### AVAILABLE DATA

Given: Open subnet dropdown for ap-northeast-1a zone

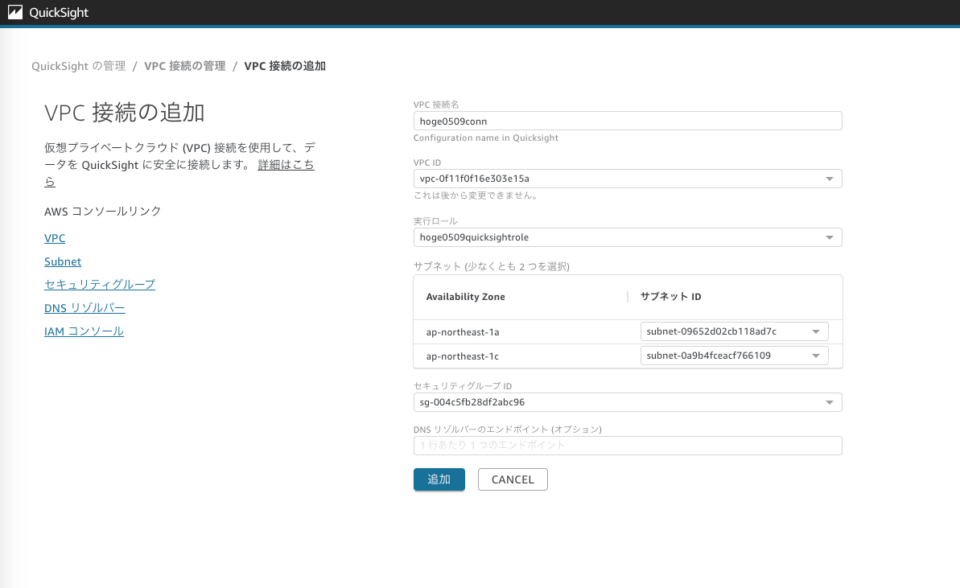Looking at the screenshot, I should [817, 330].
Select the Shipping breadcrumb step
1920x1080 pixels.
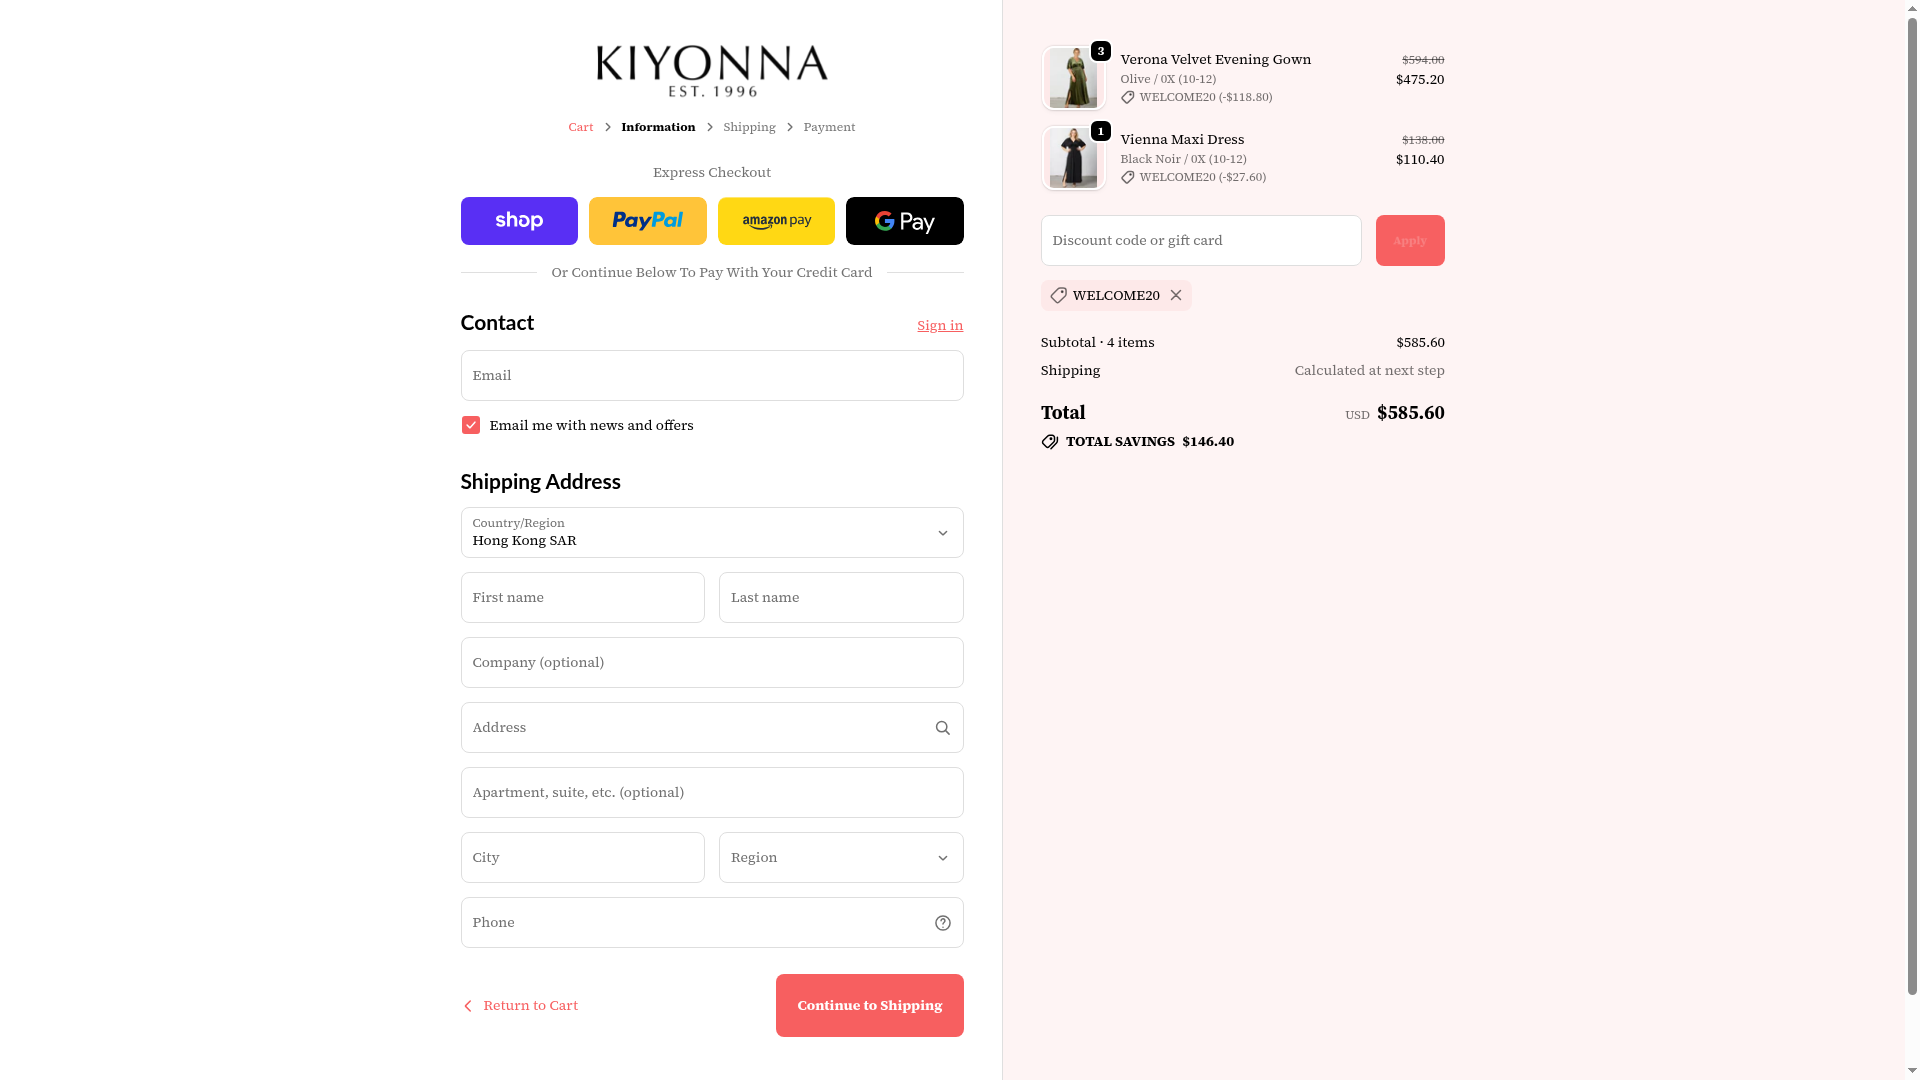749,127
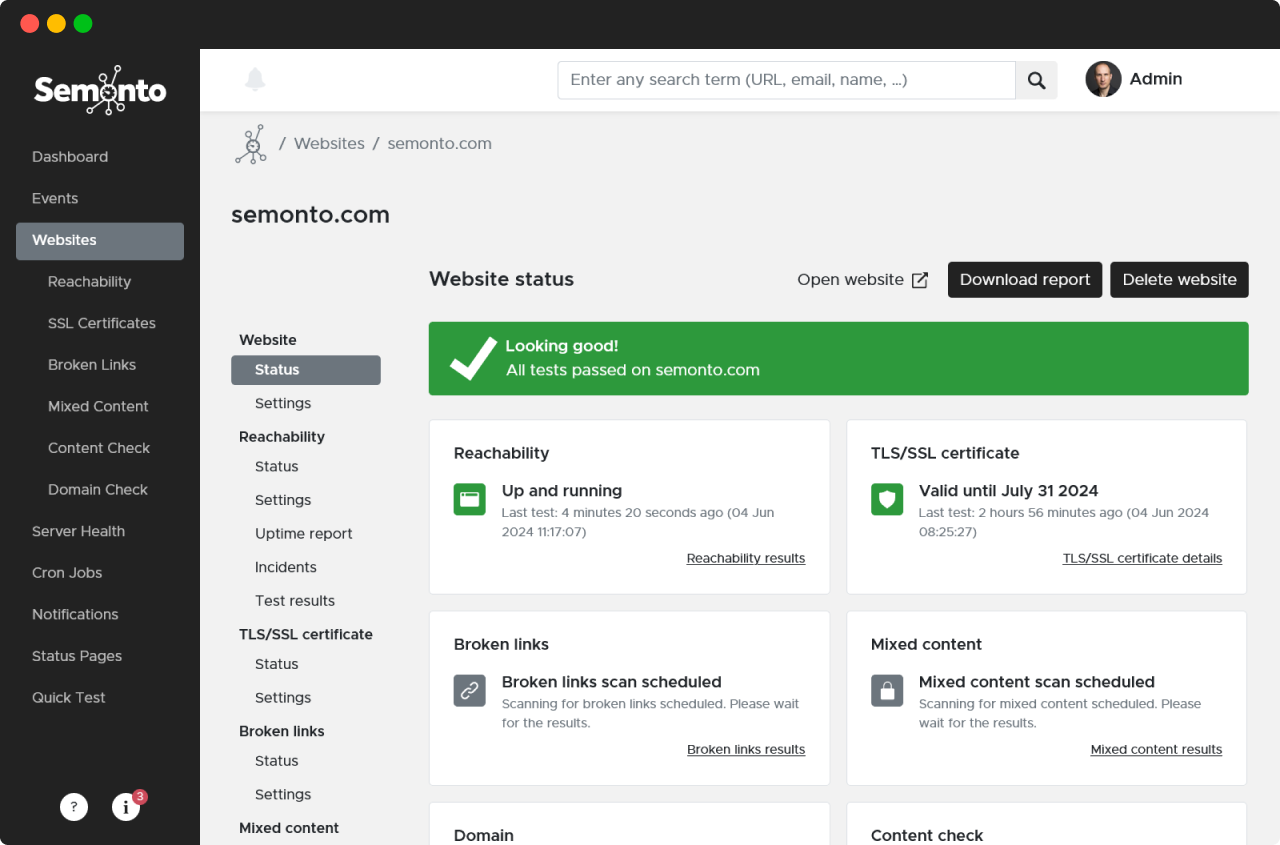The image size is (1280, 845).
Task: Click the Semonto breadcrumb home icon
Action: click(x=250, y=144)
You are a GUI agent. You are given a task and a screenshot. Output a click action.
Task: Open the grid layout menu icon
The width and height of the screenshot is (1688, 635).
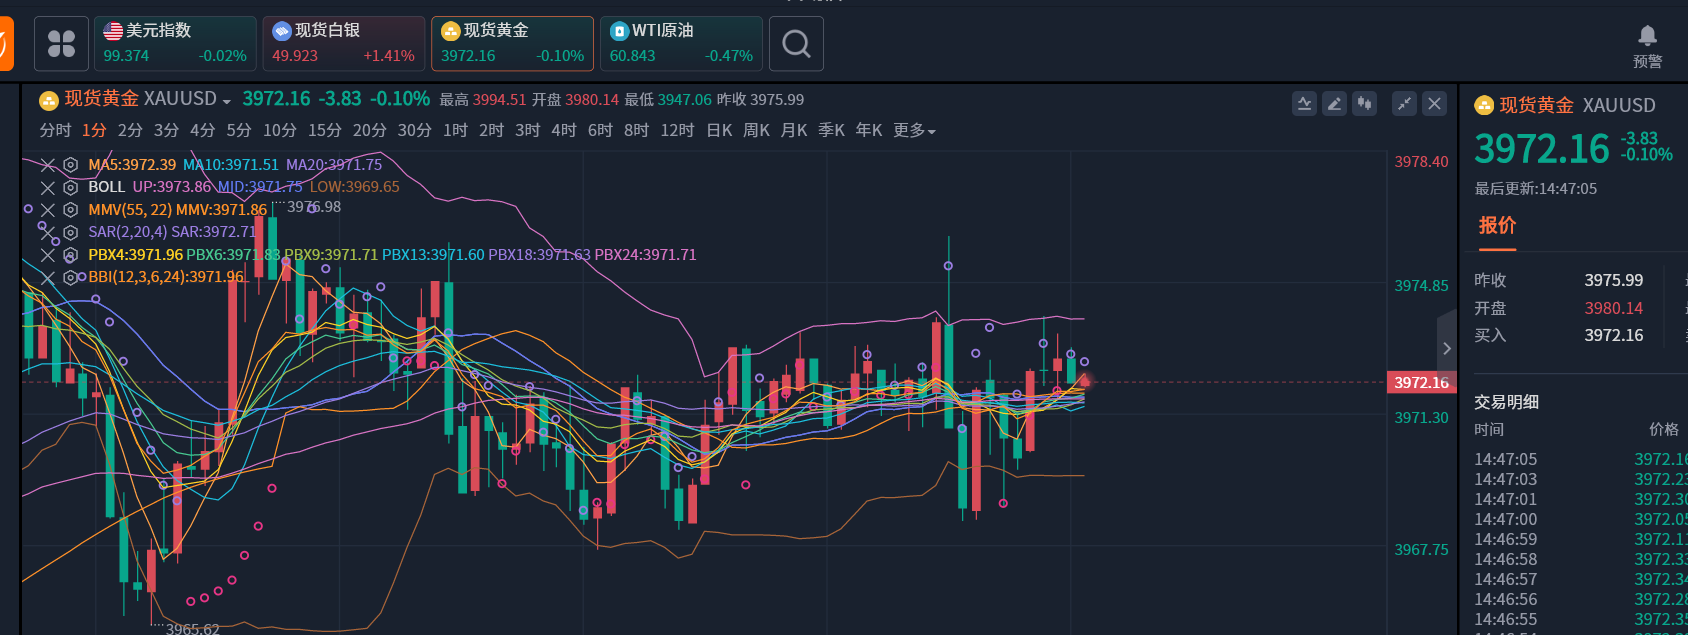tap(61, 44)

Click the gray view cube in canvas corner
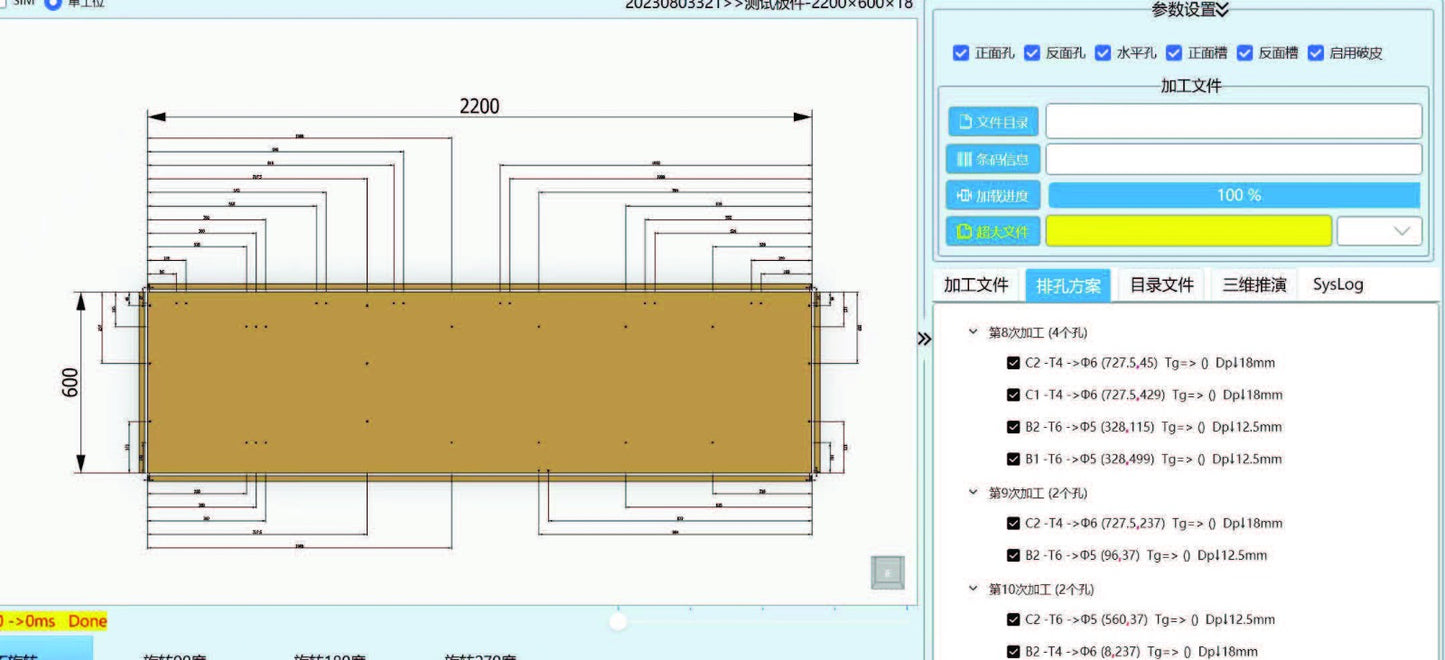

######

| WHAT THE TASK ASKS |
Exact repetition of all the records is required, with the pictures excluded.

| RESULT |
Given: Open subnet dropdown for ap-northeast-1a zone

Looking at the screenshot, I should [817, 330].
Select the Shipping breadcrumb step
1920x1080 pixels.
749,127
The image size is (1280, 845).
Task: Click the Semonto breadcrumb home icon
Action: click(x=250, y=144)
You are a GUI agent. You are given a task and a screenshot. Output a click action.
Task: Open the grid layout menu icon
The width and height of the screenshot is (1688, 635).
tap(61, 44)

Click the gray view cube in canvas corner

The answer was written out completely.